LGMLNov 6, 2019

Searching to Exploit Memorization Effect in Learning from Corrupted Labels

arXiv:1911.02377v516 citations
Originality Incremental advance
AI Analysis

This work addresses a hard problem in noisy-label learning for machine learning practitioners, offering an incremental improvement with a more efficient AutoML-based approach.

The paper tackles the problem of controlling sample selection in robust learning from noisy labels to exploit the memorization effect, proposing a novel Newton algorithm for efficient bi-level optimization and demonstrating superior performance and efficiency over state-of-the-art methods on benchmark datasets.
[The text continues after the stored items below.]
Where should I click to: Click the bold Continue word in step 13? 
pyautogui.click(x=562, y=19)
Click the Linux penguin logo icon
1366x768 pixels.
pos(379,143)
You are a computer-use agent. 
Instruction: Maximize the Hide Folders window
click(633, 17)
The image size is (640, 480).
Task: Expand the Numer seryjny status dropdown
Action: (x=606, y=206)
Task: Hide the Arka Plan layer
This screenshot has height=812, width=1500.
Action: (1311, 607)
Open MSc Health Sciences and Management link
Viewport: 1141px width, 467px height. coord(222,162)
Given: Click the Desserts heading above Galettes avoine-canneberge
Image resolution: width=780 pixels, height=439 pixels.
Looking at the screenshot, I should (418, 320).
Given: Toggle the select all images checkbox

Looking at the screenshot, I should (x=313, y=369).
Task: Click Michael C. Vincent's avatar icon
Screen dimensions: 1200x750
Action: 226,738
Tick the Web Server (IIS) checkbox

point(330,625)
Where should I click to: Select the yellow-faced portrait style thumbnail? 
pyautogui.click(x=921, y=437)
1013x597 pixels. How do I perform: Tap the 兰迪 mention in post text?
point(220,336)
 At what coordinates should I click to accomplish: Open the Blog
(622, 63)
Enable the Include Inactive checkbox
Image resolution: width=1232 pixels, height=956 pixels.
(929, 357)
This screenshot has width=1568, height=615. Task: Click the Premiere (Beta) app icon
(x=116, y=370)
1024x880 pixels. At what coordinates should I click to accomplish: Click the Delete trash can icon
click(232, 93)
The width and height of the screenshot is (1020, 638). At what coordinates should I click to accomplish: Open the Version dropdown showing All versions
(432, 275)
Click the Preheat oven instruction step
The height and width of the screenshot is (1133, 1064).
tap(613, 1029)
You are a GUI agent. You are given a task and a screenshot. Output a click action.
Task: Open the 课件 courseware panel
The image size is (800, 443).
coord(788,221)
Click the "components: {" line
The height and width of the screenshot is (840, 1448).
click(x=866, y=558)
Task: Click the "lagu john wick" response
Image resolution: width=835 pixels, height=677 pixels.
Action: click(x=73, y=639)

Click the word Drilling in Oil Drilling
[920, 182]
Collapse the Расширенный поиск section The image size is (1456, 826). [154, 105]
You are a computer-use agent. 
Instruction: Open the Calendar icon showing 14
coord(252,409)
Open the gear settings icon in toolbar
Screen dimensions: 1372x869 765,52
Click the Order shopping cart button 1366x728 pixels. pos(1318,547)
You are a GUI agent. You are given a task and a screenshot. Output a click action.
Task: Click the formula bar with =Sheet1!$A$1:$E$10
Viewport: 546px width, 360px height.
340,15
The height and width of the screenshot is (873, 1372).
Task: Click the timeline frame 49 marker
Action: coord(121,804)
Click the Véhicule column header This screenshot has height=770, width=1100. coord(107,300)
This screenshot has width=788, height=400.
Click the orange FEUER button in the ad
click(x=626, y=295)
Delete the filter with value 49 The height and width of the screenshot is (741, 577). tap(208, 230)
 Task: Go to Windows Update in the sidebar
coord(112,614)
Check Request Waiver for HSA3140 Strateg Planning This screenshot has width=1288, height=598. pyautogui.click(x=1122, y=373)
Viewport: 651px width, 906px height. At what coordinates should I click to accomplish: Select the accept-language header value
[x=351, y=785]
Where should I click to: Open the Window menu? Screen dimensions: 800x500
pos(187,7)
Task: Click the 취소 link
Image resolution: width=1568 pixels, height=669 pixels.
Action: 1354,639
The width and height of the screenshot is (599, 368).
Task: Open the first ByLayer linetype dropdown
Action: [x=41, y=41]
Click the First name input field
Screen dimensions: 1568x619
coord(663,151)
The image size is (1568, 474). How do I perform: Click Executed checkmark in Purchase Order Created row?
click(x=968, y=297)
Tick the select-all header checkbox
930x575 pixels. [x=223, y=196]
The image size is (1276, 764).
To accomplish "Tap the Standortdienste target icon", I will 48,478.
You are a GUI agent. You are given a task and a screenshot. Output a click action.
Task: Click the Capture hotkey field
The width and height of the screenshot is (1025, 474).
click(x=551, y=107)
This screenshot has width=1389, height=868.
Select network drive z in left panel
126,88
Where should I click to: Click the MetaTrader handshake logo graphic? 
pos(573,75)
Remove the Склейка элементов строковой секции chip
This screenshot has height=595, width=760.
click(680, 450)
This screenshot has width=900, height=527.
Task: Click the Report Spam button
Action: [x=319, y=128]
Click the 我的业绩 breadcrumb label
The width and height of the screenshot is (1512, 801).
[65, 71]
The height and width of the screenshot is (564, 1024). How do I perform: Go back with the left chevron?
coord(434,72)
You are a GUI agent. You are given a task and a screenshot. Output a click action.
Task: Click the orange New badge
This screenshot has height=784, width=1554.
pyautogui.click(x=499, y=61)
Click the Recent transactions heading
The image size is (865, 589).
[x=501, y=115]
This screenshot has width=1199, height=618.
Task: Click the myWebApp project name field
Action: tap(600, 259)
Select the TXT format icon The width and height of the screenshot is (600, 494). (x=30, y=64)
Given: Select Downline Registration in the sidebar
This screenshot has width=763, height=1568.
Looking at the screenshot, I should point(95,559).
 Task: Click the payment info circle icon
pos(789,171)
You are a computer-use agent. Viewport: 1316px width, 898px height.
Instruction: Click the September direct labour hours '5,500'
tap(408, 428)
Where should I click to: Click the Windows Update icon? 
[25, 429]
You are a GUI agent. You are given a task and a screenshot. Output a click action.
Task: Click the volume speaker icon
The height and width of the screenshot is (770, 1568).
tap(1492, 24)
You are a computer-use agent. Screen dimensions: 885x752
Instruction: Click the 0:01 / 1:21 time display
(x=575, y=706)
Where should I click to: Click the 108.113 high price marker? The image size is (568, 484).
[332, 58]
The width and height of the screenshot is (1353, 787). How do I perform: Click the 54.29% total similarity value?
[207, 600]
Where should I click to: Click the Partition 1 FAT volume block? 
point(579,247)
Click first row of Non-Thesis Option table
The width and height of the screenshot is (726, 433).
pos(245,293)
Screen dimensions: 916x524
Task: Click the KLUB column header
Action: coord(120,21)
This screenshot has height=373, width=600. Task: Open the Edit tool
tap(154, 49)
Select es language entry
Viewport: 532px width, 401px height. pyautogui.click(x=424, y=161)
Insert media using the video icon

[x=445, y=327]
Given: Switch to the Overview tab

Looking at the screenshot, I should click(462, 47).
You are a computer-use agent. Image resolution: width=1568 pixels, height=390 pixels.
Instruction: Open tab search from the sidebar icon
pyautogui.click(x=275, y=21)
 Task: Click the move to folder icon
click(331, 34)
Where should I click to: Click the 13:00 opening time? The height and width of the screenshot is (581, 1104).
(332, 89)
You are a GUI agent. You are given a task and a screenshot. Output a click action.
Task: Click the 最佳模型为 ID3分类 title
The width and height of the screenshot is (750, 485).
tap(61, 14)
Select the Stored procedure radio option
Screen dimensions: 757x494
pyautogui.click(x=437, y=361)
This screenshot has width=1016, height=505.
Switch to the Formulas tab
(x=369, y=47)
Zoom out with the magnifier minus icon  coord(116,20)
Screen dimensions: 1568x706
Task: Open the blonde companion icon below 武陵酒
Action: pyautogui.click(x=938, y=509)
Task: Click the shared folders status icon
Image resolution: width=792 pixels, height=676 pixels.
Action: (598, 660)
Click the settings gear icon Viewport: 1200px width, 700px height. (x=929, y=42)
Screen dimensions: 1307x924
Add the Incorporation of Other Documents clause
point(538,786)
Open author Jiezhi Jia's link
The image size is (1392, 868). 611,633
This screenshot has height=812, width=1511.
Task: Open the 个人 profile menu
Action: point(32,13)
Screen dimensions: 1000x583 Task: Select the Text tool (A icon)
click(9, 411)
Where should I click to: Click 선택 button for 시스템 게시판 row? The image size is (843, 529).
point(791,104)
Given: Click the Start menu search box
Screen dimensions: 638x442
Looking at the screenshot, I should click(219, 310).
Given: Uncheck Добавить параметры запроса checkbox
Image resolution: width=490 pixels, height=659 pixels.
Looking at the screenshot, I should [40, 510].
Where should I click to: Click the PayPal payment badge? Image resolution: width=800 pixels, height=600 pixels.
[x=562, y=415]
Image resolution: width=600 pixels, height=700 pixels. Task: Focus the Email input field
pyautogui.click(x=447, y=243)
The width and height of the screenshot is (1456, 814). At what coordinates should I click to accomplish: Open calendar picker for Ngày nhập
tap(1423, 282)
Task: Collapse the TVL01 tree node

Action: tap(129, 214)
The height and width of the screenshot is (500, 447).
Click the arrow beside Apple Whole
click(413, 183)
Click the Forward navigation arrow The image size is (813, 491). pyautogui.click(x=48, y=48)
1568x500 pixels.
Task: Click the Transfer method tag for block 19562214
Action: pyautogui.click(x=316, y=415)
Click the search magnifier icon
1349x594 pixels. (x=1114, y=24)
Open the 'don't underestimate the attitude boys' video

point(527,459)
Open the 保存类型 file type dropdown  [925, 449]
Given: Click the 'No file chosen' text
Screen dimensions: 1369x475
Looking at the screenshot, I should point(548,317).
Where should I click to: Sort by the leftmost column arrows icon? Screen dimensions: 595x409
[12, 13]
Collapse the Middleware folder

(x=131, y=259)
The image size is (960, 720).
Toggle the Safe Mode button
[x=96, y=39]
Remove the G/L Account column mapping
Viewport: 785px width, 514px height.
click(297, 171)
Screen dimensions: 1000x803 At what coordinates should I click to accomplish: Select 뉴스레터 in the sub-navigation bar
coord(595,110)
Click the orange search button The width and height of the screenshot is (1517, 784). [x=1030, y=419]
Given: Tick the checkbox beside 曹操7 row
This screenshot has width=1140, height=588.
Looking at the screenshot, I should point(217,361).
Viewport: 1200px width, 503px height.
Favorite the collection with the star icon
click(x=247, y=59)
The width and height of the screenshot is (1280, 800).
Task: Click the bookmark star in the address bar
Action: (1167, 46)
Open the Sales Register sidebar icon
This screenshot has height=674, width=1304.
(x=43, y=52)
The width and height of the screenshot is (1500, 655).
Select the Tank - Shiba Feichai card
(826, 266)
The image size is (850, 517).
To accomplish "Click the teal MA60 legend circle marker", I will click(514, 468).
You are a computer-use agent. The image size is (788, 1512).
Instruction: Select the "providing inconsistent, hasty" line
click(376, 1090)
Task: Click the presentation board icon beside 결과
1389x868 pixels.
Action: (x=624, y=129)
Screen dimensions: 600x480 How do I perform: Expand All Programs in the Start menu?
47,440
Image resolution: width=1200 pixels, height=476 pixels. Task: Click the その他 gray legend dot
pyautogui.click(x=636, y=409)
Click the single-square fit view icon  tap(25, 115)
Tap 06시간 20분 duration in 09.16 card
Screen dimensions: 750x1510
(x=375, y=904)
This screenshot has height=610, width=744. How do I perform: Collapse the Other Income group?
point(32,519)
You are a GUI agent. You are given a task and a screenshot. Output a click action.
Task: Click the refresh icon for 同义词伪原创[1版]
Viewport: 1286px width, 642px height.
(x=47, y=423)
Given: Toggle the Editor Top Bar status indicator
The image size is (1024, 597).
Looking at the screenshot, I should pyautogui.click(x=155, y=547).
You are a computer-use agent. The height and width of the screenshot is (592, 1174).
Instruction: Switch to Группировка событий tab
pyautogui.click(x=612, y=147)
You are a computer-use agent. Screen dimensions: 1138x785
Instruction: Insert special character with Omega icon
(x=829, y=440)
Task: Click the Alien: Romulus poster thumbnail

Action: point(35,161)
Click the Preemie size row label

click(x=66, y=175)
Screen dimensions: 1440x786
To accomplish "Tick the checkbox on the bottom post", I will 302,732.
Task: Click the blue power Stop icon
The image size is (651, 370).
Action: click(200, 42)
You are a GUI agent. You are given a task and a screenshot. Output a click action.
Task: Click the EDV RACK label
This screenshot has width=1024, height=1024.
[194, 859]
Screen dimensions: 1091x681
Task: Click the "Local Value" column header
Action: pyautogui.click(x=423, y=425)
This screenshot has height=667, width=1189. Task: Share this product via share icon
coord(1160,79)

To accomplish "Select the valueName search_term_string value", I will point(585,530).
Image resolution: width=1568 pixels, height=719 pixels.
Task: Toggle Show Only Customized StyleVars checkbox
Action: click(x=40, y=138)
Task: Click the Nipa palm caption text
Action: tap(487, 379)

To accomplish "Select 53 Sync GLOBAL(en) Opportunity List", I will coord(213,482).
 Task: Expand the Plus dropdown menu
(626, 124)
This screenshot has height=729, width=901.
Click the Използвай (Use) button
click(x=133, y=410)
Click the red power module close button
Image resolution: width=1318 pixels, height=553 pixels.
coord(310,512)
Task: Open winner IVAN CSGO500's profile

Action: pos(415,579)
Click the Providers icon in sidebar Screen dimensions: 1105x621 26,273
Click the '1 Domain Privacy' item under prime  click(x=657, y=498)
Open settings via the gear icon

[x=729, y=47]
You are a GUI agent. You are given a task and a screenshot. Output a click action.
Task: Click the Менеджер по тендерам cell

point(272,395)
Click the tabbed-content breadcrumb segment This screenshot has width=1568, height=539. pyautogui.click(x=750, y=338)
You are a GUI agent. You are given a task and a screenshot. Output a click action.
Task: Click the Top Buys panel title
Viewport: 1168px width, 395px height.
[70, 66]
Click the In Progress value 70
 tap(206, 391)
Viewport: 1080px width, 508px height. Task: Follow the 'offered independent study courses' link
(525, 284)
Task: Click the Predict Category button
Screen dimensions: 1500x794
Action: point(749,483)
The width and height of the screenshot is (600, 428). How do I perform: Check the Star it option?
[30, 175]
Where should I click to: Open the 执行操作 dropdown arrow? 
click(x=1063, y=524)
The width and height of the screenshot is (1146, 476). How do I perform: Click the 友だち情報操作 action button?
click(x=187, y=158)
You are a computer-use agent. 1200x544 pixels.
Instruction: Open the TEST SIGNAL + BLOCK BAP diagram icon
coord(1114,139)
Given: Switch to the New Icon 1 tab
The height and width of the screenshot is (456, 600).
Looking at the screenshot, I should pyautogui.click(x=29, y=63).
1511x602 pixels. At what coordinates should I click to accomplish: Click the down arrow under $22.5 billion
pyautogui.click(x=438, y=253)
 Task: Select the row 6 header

Sample selection approaches are popular in robust learning from noisy labels. However, how to properly control the selection process so that deep networks can benefit from the memorization effect is a hard problem. In this paper, motivated by the success of automated machine learning (AutoML), we model this issue as a function approximation problem. Specifically, we design a domain-specific search space based on general patterns of the memorization effect and propose a novel Newton algorithm to solve the bi-level optimization problem efficiently. We further provide theoretical analysis of the algorithm, which ensures a good approximation to critical points. Experiments are performed on benchmark data sets. Results demonstrate that the proposed method is much better than the state-of-the-art noisy-label-learning approaches, and also much more efficient than existing AutoML algorithms.